On comprend qu’en face de ces affirmations très claires du Seigneur et de ses apôtres, la dénégation de M. Darby ne me trouble pas.

J’ai dit que la rédemption était une histoire, histoire commençant avec la chute et aboutissant à Jésus-Christ. M. Darby découvre dans cette parole une négation de l’expiation par le sang de Christ. « Pour M. Godet, » dit-il dans la seconde page de sa brochure, « la rédemption n’est qu’une intervention positive de Dieu dans l’histoire de l’humanité, une œuvre d’éducation qui a revêtu le caractère d’une rédemption. » Encore un ne que ajouté par M. Darby lui-même et par lequel il fausse radicalement ma pensée. Notez qu’il a soin de ne pas mettre ce ne que en dedans des guillemets parce qu’il sent bien que c’est lui qui l’ajoute de son propre chef ! On peut lire en effet la phrase sans ces deux petits mots dans ma réponse à M. Colani, p. 8. J’ai dit là que la rédemption est une grande œuvre historiqueq ; mais cette œuvre, bien loin d’exclure la mort expiatoire de Christ, y aboutit selon moi, comme à son terme indispensable, sans lequel elle resterait inefficace, comme l’arbre sans le fruit.

q – « Le péché a ainsi rendu nécessaire une intervention positive de Dieu.… une œuvre d’éducation qui a revêtu le caractère d’une rédemption. »

D’après M. Darby, je nierais absolument la régénération : « L’idée d’être né de nouveau manque complètement et systématiquement partout » (p. 47), et autres expressions semblables. Pourquoi ? Parce que, comme saint Paul dans l’épître aux Romains, j’ai résumé l’œuvre du salut chez l’homme dans ces deux notions, justice (justification) et vie (ou sainteté), estimant qu’il est bien entendu qu’une vie nouvelle suppose une nouvelle naissance. C’est du reste ce que je voulais dire dans cette phrase que relève M. Darby à plusieurs reprises et dans laquelle il découvre je ne sais quelle hérésie : « Avant Christ, l’état de l’humanité était chair, née de chair ; depuis lui, l’état de l’humanité est esprit, né d’Esprit. » Peut-on dire plus clairement et plus bibliquement que la naissance naturelle est une naissance essentiellement charnelle et qu’une naissance nouvelle et spirituelle en Christ est indispensable pour faire apparaître l’homme spirituel ?

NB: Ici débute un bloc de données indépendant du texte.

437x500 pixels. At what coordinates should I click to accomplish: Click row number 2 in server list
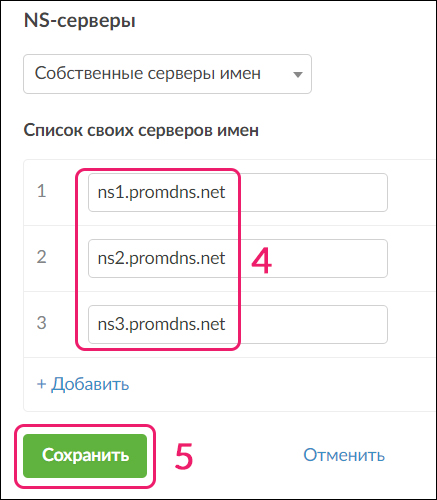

Du reste, saint Paul lui-même n’aurait pas échappé à l’accusation de M. Darby, lui qui résume ainsi l’œuvre de Christ : « Il nous a été fait de la part de Dieu sagesse, justice, sanctification et rédemption. » Où est la régénération ? Systématiquement exclue par Paul !

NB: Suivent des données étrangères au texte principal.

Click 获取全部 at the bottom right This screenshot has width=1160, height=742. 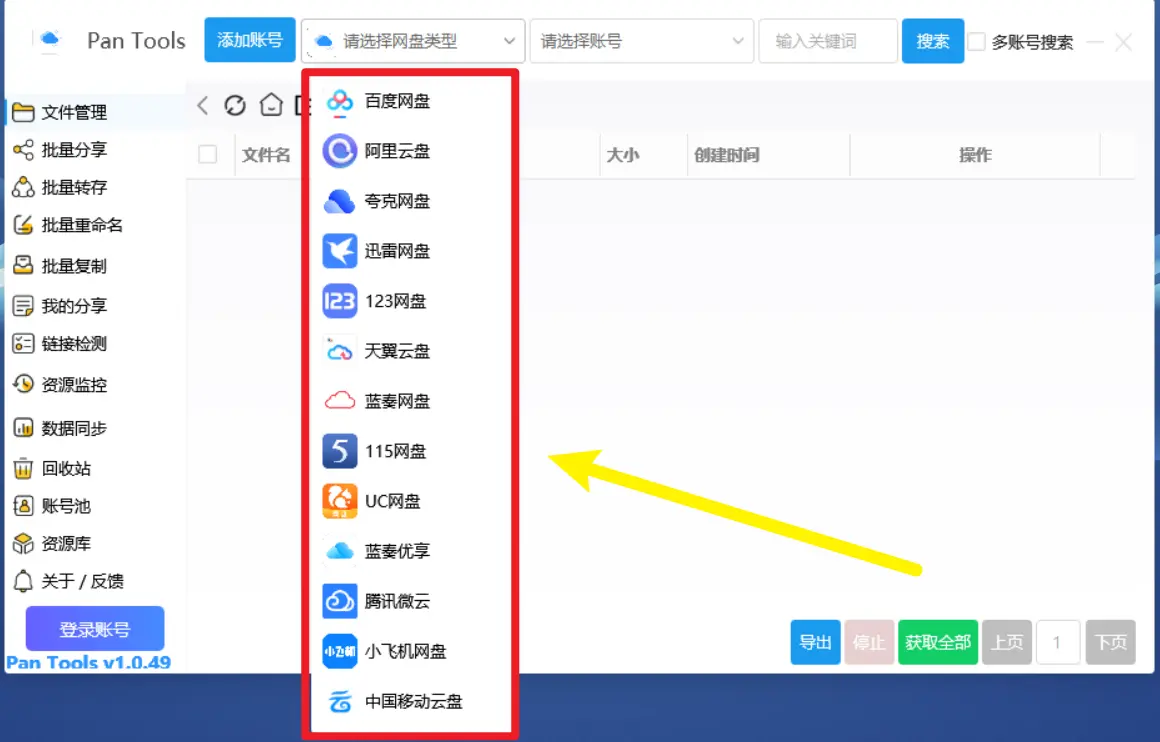(x=937, y=643)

Voilà la manière de discuter de M. Darby d’un bout à l’autre de sa brochure. Toutes mes paroles sont tiraillées, torturées, triturées pour chercher à en faire sortir une pensée anti-évangélique. Aussi est-il arrivé souvent qu’en lisant certains paragraphes où M. Darby expose sa pensée en l’opposant à la mienne prétendue, je me trouvais d’accord avec lui. contre moi-même, tant il avait bien compris et rendu ma manière de voir ! Sous une apparence de clarté, sa brochure est un modèle de confusion. D’où vient cela ? D’un fait moral qui ressort à chaque ligne. Dans son ardeur à me trouver en faute, mon critique, au lieu de chercher avec calme ma pensée et avant même d’avoir achevé la phrase, saisit le calepin et note l’hérésie.

J’ai pensé quelquefois en le lisant à cette parole de saint Jean : « Quiconque ne fait pas ce qui est juste et n’aime pas son frère, n’est point de Dieu. » M. Darby n’a point été juste envers moi, et il y a dans son écrit tout autre chose que de l’amour pour son frère. Je n’en conclus pas que M. Darby n’est pas un homme de Dieu ; mais ce que j’en conclus, c’est que ce n’est pas comme tel qu’il a écrit ce libelle, triste échantillon du degré d’égarement auquel un serviteur de Christ peut se laisser conduire par l’adulation humaine et par la complaisance en son propre sens.

Cette discussion se résume en un mot : Conformément aux Ecritures, j’accorde à l’humain, dans la Bible, dans la personne de Christ et dans l’œuvre du salut, la place qu’il a plu à Dieu de lui donner et que M. Darby lui refuse.